The response should be an exact repetition of all the entries.

◆ ◆ ◆ ◆ ◆

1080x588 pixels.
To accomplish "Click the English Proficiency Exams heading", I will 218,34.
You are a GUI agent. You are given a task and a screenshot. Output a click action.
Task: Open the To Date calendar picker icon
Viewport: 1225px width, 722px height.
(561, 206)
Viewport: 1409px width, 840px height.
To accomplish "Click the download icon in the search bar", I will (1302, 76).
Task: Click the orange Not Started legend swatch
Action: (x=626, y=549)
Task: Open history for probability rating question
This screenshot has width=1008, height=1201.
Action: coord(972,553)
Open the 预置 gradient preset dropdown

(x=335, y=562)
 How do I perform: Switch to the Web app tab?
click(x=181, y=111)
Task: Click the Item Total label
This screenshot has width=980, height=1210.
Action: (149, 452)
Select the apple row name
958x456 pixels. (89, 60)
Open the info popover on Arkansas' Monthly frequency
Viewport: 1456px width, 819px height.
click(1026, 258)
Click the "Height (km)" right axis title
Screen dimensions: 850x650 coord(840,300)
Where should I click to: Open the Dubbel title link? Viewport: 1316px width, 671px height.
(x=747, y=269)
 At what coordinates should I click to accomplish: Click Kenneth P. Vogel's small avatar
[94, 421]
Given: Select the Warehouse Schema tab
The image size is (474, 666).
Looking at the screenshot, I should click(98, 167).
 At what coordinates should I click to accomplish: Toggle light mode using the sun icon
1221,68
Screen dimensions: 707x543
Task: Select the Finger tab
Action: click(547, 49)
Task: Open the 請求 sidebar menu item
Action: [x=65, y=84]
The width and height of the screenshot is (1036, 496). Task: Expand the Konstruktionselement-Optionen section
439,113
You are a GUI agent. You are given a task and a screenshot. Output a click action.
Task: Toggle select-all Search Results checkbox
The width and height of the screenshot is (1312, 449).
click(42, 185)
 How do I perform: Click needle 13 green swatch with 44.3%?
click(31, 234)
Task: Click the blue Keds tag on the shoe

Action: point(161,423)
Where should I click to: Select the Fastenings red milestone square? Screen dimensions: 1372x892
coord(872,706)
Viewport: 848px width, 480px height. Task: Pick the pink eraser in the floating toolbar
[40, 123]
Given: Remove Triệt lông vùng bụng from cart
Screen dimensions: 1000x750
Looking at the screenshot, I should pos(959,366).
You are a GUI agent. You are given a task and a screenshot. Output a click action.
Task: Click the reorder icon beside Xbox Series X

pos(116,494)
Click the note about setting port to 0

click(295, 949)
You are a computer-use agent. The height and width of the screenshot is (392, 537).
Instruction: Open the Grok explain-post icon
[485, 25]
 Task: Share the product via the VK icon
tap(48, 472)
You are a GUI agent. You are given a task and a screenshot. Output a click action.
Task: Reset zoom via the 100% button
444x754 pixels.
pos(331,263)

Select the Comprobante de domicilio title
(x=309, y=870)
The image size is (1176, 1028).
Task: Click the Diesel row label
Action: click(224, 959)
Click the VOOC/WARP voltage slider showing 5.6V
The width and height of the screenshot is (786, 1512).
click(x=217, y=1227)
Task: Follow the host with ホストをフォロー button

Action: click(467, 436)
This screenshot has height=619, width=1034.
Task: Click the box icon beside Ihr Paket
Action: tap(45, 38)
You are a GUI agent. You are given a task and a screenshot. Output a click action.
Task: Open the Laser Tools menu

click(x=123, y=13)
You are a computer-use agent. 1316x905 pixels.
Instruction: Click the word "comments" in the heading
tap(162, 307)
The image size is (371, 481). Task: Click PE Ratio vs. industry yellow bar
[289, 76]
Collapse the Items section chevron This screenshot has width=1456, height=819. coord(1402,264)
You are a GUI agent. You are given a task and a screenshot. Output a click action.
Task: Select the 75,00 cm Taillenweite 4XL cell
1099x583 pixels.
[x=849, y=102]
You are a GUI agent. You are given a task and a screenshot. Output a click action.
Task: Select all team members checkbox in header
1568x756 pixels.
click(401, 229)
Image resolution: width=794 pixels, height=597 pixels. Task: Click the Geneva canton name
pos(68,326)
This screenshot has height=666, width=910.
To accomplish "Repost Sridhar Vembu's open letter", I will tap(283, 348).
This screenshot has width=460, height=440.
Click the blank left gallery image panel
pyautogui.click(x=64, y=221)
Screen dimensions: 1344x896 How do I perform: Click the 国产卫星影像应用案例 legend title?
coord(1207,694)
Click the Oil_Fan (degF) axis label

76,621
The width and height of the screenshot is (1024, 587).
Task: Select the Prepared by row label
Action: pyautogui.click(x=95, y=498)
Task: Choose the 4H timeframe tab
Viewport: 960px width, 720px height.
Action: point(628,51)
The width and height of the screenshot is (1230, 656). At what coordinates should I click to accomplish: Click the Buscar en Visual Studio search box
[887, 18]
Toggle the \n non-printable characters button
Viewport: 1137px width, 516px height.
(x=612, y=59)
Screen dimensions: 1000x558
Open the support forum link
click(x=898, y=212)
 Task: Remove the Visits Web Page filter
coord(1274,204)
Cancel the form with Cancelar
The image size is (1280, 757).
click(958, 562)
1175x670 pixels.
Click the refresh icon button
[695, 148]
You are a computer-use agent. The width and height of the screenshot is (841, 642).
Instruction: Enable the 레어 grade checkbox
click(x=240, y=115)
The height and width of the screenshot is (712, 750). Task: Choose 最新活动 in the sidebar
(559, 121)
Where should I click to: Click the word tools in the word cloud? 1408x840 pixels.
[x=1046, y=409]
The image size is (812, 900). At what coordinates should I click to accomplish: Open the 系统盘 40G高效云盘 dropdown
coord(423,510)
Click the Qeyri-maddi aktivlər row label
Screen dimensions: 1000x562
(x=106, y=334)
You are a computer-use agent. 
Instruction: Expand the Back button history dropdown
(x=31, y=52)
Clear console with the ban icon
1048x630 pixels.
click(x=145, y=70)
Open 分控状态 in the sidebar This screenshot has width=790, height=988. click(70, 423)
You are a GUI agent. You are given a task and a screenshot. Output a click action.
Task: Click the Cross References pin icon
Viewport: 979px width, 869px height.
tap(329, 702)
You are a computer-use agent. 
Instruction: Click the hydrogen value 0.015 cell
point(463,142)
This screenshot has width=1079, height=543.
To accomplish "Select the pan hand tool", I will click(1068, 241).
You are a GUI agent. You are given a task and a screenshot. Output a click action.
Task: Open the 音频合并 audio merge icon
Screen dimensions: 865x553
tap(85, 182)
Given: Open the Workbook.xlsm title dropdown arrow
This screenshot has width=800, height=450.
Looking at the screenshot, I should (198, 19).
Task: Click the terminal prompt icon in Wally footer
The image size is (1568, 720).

◆ ◆ ◆ ◆ ◆

» **Solution**
1080x588 pixels.
To accomplish "Click the English Proficiency Exams heading", I will 218,34.
You are a GUI agent. You are given a task and a screenshot. Output a click action.
Task: Open the To Date calendar picker icon
Viewport: 1225px width, 722px height.
(561, 206)
Viewport: 1409px width, 840px height.
To accomplish "Click the download icon in the search bar", I will (1302, 76).
Task: Click the orange Not Started legend swatch
Action: (x=626, y=549)
Task: Open history for probability rating question
This screenshot has width=1008, height=1201.
Action: coord(972,553)
Open the 预置 gradient preset dropdown

(x=335, y=562)
 How do I perform: Switch to the Web app tab?
click(x=181, y=111)
Task: Click the Item Total label
This screenshot has width=980, height=1210.
Action: (149, 452)
Select the apple row name
958x456 pixels. (89, 60)
Open the info popover on Arkansas' Monthly frequency
Viewport: 1456px width, 819px height.
click(1026, 258)
Click the "Height (km)" right axis title
Screen dimensions: 850x650 coord(840,300)
Where should I click to: Open the Dubbel title link? Viewport: 1316px width, 671px height.
(x=747, y=269)
 At what coordinates should I click to accomplish: Click Kenneth P. Vogel's small avatar
[94, 421]
Given: Select the Warehouse Schema tab
The image size is (474, 666).
Looking at the screenshot, I should click(98, 167).
 At what coordinates should I click to accomplish: Toggle light mode using the sun icon
1221,68
Screen dimensions: 707x543
Task: Select the Finger tab
Action: click(547, 49)
Task: Open the 請求 sidebar menu item
Action: [x=65, y=84]
The width and height of the screenshot is (1036, 496). Task: Expand the Konstruktionselement-Optionen section
439,113
You are a GUI agent. You are given a task and a screenshot. Output a click action.
Task: Toggle select-all Search Results checkbox
The width and height of the screenshot is (1312, 449).
click(42, 185)
 How do I perform: Click needle 13 green swatch with 44.3%?
click(31, 234)
Task: Click the blue Keds tag on the shoe

Action: point(161,423)
Where should I click to: Select the Fastenings red milestone square? Screen dimensions: 1372x892
coord(872,706)
Viewport: 848px width, 480px height. Task: Pick the pink eraser in the floating toolbar
[40, 123]
Given: Remove Triệt lông vùng bụng from cart
Screen dimensions: 1000x750
Looking at the screenshot, I should pos(959,366).
You are a GUI agent. You are given a task and a screenshot. Output a click action.
Task: Click the reorder icon beside Xbox Series X

pos(116,494)
Click the note about setting port to 0

click(295, 949)
You are a computer-use agent. The height and width of the screenshot is (392, 537).
Instruction: Open the Grok explain-post icon
[485, 25]
 Task: Share the product via the VK icon
tap(48, 472)
You are a GUI agent. You are given a task and a screenshot. Output a click action.
Task: Reset zoom via the 100% button
444x754 pixels.
pos(331,263)

Select the Comprobante de domicilio title
(x=309, y=870)
The image size is (1176, 1028).
Task: Click the Diesel row label
Action: click(224, 959)
Click the VOOC/WARP voltage slider showing 5.6V
The width and height of the screenshot is (786, 1512).
click(x=217, y=1227)
Task: Follow the host with ホストをフォロー button

Action: click(467, 436)
This screenshot has height=619, width=1034.
Task: Click the box icon beside Ihr Paket
Action: tap(45, 38)
You are a GUI agent. You are given a task and a screenshot. Output a click action.
Task: Open the Laser Tools menu

click(x=123, y=13)
You are a computer-use agent. 1316x905 pixels.
Instruction: Click the word "comments" in the heading
tap(162, 307)
The image size is (371, 481). Task: Click PE Ratio vs. industry yellow bar
[289, 76]
Collapse the Items section chevron This screenshot has width=1456, height=819. coord(1402,264)
You are a GUI agent. You are given a task and a screenshot. Output a click action.
Task: Select the 75,00 cm Taillenweite 4XL cell
1099x583 pixels.
[x=849, y=102]
You are a GUI agent. You are given a task and a screenshot. Output a click action.
Task: Select all team members checkbox in header
1568x756 pixels.
click(401, 229)
Image resolution: width=794 pixels, height=597 pixels. Task: Click the Geneva canton name
pos(68,326)
This screenshot has height=666, width=910.
To accomplish "Repost Sridhar Vembu's open letter", I will tap(283, 348).
This screenshot has width=460, height=440.
Click the blank left gallery image panel
pyautogui.click(x=64, y=221)
Screen dimensions: 1344x896 How do I perform: Click the 国产卫星影像应用案例 legend title?
coord(1207,694)
Click the Oil_Fan (degF) axis label

76,621
The width and height of the screenshot is (1024, 587).
Task: Select the Prepared by row label
Action: pyautogui.click(x=95, y=498)
Task: Choose the 4H timeframe tab
Viewport: 960px width, 720px height.
Action: point(628,51)
The width and height of the screenshot is (1230, 656). At what coordinates should I click to accomplish: Click the Buscar en Visual Studio search box
[887, 18]
Toggle the \n non-printable characters button
Viewport: 1137px width, 516px height.
(x=612, y=59)
Screen dimensions: 1000x558
Open the support forum link
click(x=898, y=212)
 Task: Remove the Visits Web Page filter
coord(1274,204)
Cancel the form with Cancelar
The image size is (1280, 757).
click(958, 562)
1175x670 pixels.
Click the refresh icon button
[695, 148]
You are a computer-use agent. The width and height of the screenshot is (841, 642).
Instruction: Enable the 레어 grade checkbox
click(x=240, y=115)
The height and width of the screenshot is (712, 750). Task: Choose 最新活动 in the sidebar
(559, 121)
Where should I click to: Click the word tools in the word cloud? 1408x840 pixels.
[x=1046, y=409]
The image size is (812, 900). At what coordinates should I click to accomplish: Open the 系统盘 40G高效云盘 dropdown
coord(423,510)
Click the Qeyri-maddi aktivlər row label
Screen dimensions: 1000x562
(x=106, y=334)
You are a computer-use agent. 
Instruction: Expand the Back button history dropdown
(x=31, y=52)
Clear console with the ban icon
1048x630 pixels.
click(x=145, y=70)
Open 分控状态 in the sidebar This screenshot has width=790, height=988. click(70, 423)
You are a GUI agent. You are given a task and a screenshot. Output a click action.
Task: Click the Cross References pin icon
Viewport: 979px width, 869px height.
tap(329, 702)
You are a computer-use agent. 
Instruction: Click the hydrogen value 0.015 cell
point(463,142)
This screenshot has width=1079, height=543.
To accomplish "Select the pan hand tool", I will click(1068, 241).
You are a GUI agent. You are given a task and a screenshot. Output a click action.
Task: Open the 音频合并 audio merge icon
Screen dimensions: 865x553
tap(85, 182)
Given: Open the Workbook.xlsm title dropdown arrow
This screenshot has width=800, height=450.
Looking at the screenshot, I should (198, 19).
Task: Click the terminal prompt icon in Wally footer
The image size is (1568, 720).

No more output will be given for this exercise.